*DATA UNDER STUDY*

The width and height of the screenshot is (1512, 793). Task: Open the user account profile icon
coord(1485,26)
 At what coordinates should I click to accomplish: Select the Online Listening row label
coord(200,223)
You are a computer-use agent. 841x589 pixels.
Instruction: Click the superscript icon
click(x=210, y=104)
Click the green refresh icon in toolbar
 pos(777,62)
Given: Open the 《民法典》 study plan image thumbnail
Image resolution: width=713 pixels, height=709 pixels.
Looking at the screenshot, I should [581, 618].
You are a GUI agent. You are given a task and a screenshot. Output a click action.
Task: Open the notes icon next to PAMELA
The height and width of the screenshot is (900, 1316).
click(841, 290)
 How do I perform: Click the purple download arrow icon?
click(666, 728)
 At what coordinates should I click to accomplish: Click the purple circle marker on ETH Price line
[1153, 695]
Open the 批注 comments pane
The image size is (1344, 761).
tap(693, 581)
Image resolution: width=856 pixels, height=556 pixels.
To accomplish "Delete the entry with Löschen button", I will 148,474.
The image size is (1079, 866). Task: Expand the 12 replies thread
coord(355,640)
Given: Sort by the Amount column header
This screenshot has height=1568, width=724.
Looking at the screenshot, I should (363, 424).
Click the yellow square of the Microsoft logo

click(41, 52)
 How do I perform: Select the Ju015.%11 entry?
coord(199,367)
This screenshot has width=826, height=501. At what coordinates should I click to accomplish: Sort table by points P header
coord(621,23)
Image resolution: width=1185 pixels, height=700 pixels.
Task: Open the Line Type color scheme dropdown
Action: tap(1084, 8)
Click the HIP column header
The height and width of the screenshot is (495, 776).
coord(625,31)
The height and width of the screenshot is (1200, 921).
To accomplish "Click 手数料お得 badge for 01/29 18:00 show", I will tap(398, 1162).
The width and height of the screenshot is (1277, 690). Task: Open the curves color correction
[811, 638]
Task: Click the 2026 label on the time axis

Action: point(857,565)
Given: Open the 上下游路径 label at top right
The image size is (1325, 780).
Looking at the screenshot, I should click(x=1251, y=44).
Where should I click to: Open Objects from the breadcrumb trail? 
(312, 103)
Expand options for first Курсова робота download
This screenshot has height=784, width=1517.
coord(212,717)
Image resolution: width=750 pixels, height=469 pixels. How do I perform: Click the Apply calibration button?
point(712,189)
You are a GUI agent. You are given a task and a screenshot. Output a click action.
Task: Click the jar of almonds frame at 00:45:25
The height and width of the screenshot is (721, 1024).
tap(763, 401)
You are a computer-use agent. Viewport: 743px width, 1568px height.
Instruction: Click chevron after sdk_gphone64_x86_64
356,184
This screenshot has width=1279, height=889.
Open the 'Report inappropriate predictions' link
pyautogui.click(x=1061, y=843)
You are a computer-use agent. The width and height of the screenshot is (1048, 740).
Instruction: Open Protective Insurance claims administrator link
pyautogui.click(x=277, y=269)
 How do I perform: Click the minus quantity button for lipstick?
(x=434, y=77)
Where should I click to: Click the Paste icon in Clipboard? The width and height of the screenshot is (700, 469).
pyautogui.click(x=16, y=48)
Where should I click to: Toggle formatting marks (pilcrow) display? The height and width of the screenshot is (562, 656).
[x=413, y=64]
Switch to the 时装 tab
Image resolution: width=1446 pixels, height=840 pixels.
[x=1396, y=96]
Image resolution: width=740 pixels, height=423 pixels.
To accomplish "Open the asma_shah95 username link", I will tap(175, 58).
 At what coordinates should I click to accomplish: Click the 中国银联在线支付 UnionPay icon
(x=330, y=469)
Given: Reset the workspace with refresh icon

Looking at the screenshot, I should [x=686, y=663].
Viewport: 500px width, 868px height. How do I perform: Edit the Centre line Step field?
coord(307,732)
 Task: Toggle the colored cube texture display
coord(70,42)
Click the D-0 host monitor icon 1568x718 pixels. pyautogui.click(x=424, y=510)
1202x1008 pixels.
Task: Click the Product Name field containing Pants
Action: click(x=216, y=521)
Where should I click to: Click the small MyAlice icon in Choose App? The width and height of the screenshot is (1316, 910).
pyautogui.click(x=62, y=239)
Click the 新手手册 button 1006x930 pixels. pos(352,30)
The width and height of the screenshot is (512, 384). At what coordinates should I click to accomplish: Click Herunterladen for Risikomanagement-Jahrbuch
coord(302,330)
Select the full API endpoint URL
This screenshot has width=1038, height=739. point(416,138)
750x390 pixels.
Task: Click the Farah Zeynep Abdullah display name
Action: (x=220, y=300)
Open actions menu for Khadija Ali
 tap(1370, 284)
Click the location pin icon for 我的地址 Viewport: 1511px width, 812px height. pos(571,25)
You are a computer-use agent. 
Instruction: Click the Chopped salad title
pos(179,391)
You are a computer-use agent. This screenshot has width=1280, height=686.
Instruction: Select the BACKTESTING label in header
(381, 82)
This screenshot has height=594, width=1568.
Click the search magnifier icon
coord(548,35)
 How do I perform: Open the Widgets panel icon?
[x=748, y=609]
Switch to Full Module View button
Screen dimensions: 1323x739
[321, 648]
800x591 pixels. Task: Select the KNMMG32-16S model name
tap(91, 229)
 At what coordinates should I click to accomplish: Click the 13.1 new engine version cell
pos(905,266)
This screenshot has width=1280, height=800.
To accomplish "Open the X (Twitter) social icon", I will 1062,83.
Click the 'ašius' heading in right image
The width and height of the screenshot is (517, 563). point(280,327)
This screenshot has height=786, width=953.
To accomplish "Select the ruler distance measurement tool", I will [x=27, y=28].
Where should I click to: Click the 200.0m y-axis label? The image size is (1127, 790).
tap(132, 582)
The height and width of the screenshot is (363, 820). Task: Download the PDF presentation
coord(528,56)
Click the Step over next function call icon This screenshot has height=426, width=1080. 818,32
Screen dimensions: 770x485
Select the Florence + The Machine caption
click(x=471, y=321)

*ASSIGNMENT*
From the material above, gather all lines that include the string "next" and copy them.

*EXERCISE RESULT*
Task: Open the notes icon next to PAMELA
Click the Step over next function call icon This screenshot has height=426, width=1080. 818,32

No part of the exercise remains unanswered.